■ Exercise 1 ■
Retype the section of the journal entries that opens with the words containing "Wisdom that a" and closes with "it, lacking completeness.", keeping every word and punctuation mark unchanged.

■ Provided passage ■
Saturday, May 7, 2011

Day 101

Battuto means "chop up" in Italian. From my Vassar graduate friend, Catherine.

ORANGE ROUGHIE BATTUTO
3 lovely fillets of Orange Roughie, rinse and pat dry
Make the Battuto:
5 sprigs of fresh chopped Rosemary
2 tablespoons fresh chopped Parsley
1 Garlic clove finely minced
1 teaspoon Salt
Ground Pepper
1/3 cup Olive Oil
2 Lemons juiced
Dip the fish into the oil and lemon
Coat both sides with the Battuto
Grill or broil till fish flakes easily
Sprinkle with any left over Battuto and serve with lemon wedges.

It will melt in your mouth.

Friday, May 6, 2011

Day 100

SIDDHARTHA by HERMANN HESSE
Part 1

Never be afraid of failure, never upset by a loss.

Be full of joyous love for everything you see.

Water is stronger than the rocks.

Possess the ability and method of thinking
the thought of unity every moment of life.

Wisdom cannot be passed on.
Wisdom that a wise man attempts to pass on
to someone always sounds like foolishness.
Knowledge can be transferred, but wisdom not.
Miracles can be performed with it,
but it can’t be expressed and taught with words.

Everything that can be thought and said
is just the half of it, lacking completeness.

Time is not real.
And therefore the divide
which seems to separate the world from eternity,
suffering from bliss, and evil from good,
is also a deception.

Thursday, May 5, 2011

Day 99

These are delicious little "presents" of turkey stuffed with turkey.
The concept was introduced thru
Laura Calder, my wonderful French Cooking connection.

■ Exercise 2 ■
Turn the rows, from the line containing "You are a GUI" through the end of the rows, into a JSON list of strings with one string per line. Skip blank lines and leave out the pictures.

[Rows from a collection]
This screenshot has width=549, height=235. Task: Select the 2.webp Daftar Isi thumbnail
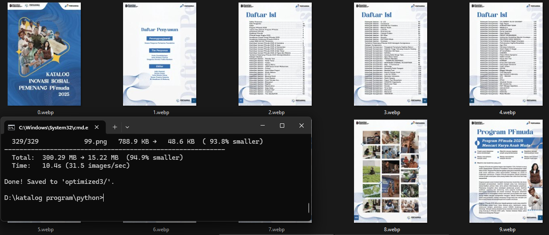coord(275,54)
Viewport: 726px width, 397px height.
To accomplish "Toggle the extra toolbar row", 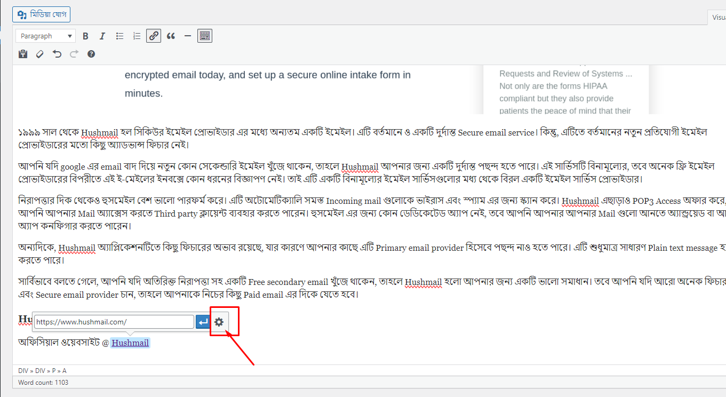I will [205, 35].
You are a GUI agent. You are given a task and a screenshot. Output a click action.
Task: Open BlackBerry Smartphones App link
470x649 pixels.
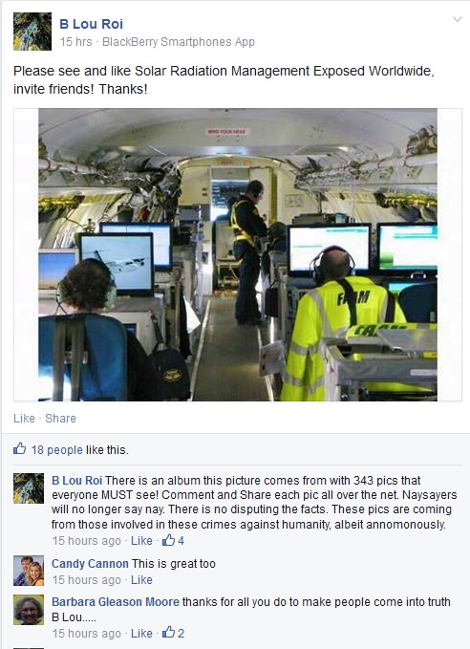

■ Written response 1 ■
Wisdom that a wise man attempts to pass on
to someone always sounds like foolishness.
Knowledge can be transferred, but wisdom not.
Miracles can be performed with it,
but it can’t be expressed and taught with words.

Everything that can be thought and said
is just the half of it, lacking completeness.

■ Written response 2 ■
[
  "You are a GUI agent. You are given a task and a screenshot. Output a click action.",
  "Task: Open BlackBerry Smartphones App link",
  "470x649 pixels."
]